As I retreated to lunch in the cafe of this museum, I stopped in the bookstore to see if I could find the same book about OT 301 to buy and take home. While I did not find it, something incredible happened: my caught the name Wendell Berry, a Kentucky-based author and environmentalist. I took a picture for proof of Kentucky’s reach all the way to Rotterdam, and it was then that I noticed a book perched next to it: The Mushroom at the End of the World — On the Possibility of Life in Capitalist Ruin.

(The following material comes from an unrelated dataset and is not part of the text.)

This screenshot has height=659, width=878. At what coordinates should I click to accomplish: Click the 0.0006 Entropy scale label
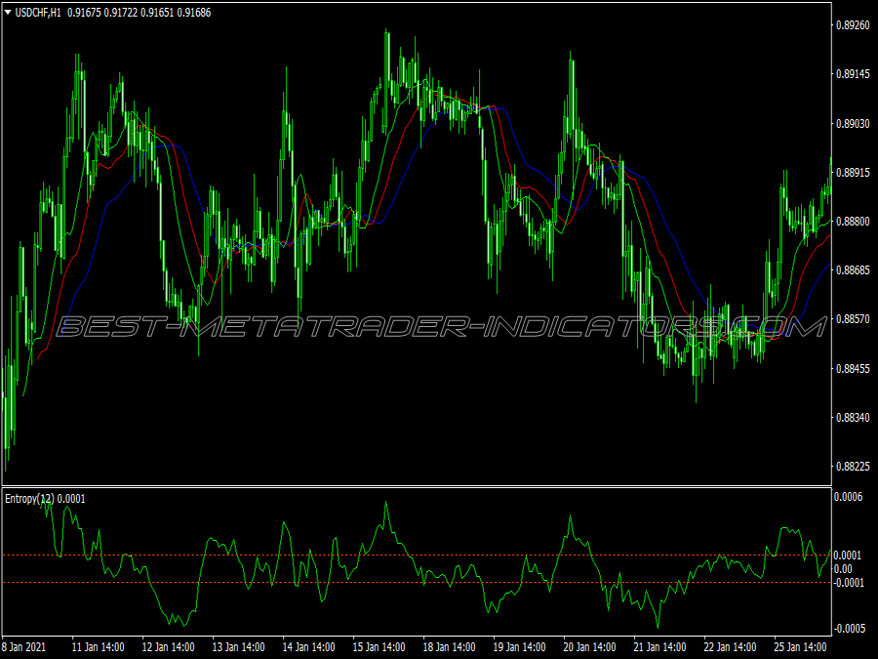tap(848, 497)
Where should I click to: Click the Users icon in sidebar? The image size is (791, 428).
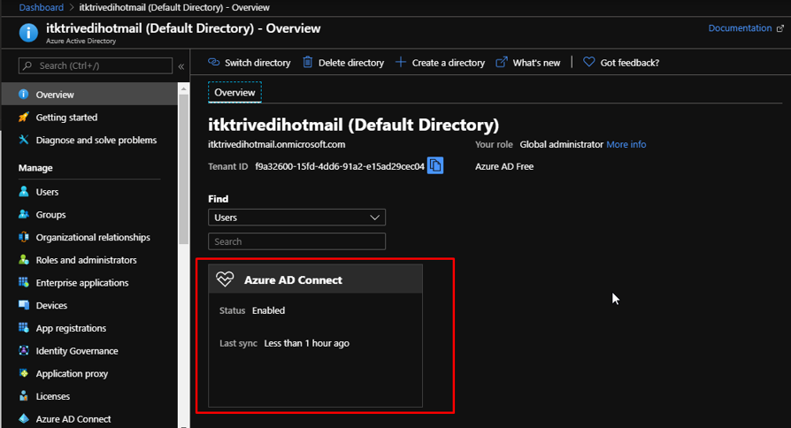point(24,192)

I can’t make this up: this is a book about mushroom foraging and the Matsutake, but explained in the light of the need for collaboration to survive and how to navigate capitalism’s wrongs. Everything that’s led to my wife and I’s attempt to foster this new cooperative space is based around the need for community, cooperation, and the need to fuse art and environmentalism while proving a new economic model for organizations to fork capitalism down a path that serves everyone: the members, customers, artists, the local community, the art community, humankind, and nature. That’s what this book turns out to be about. But wait, there’s more! In the preface, Tsing literally explains how this mushroom was the first sign of life as it grew in Nagasaki after the atomic bomb. She then uses this story to explain the possibility of life after the humans waste an environment, and how the atomic bomb represents humankind’s attempt to control nature.

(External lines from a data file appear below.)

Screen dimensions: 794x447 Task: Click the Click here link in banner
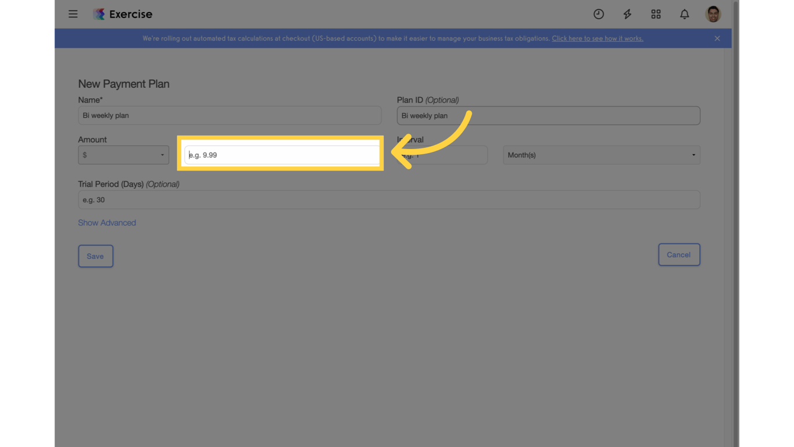pos(597,38)
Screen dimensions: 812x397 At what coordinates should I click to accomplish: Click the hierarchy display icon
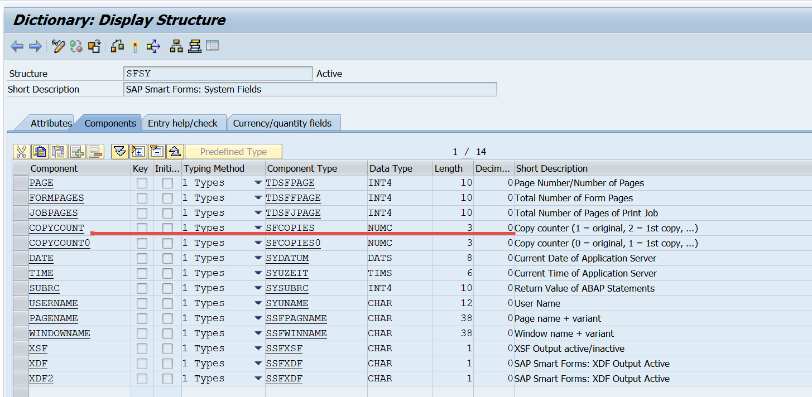tap(175, 46)
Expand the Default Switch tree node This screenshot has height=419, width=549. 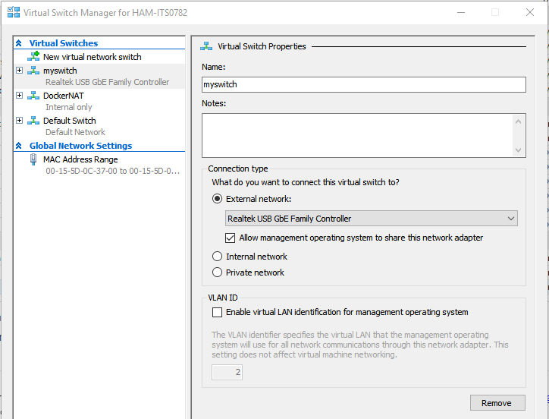pos(19,120)
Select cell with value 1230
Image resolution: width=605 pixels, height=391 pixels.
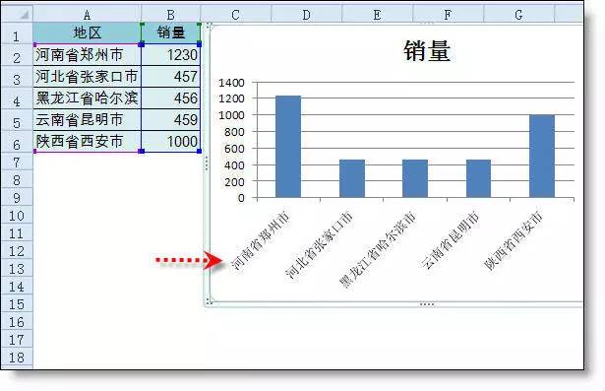171,55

What’s wild about this? Days before I left on this trip, my wife took ten images of mine from 18 years ago (which I turned into prints) to place into an art show she was curating… about mushrooms. My prints? Declassified military photographs of atomic bomb tests, which I abstracted to tease a pleasing aesthetic to the mushroom clouds and juxtapose beauty with something as grotesque as these bombs — and as I noted, to depict the ultimate collision between Man and nature as the atomic explosion.

I’m reminded of the opening sequence of the film Magnolia. There, scene after scene are described to talk about the extreme coincidence of events only to arrive at one situation that can no longer be explained by chance. Likewise, I believe in randomness and chance, yet life taps me on the shoulder every once in awhile as if to ask, are you sure? I’ve had small world occurrences with odds so long one’s mind can no longer comprehend the chance. Yet today, with all of this collisions between my current interests and finding this museum, finding the first book, which led me to the second book… and in that book not only does it reference my interests in self-organizing, in collaboration, in new modes of survival in the face of capitalism — all themes I’ll speak to during my game execution at the self-organizing symposium tomorrow night — but this book references the atomic bomb’s relation to the mushroom outside the context of the mushroom cloud… AND, back to the title of this, proposed two new terms for me to digest, right as I digest the coincidences of my day: Indeterminism and Teleonomy.

- *Indeterminism* is the idea that events are not caused, but chance.

- *Teleonomy* is the quality of apparent purposefulness and of goal-directedness of structures and functions in living organisms.

The name of the cooperative my wife and I are starting? Maybe It’s Fate. The year I bought that website domain, for no reason other than the feeling I will need it someday: 2009.

Perhaps this is all chance, all coincidence driven by my purposefulness. That’s the logical, likely explanation. Or, maybe it’s all fate. Maybe.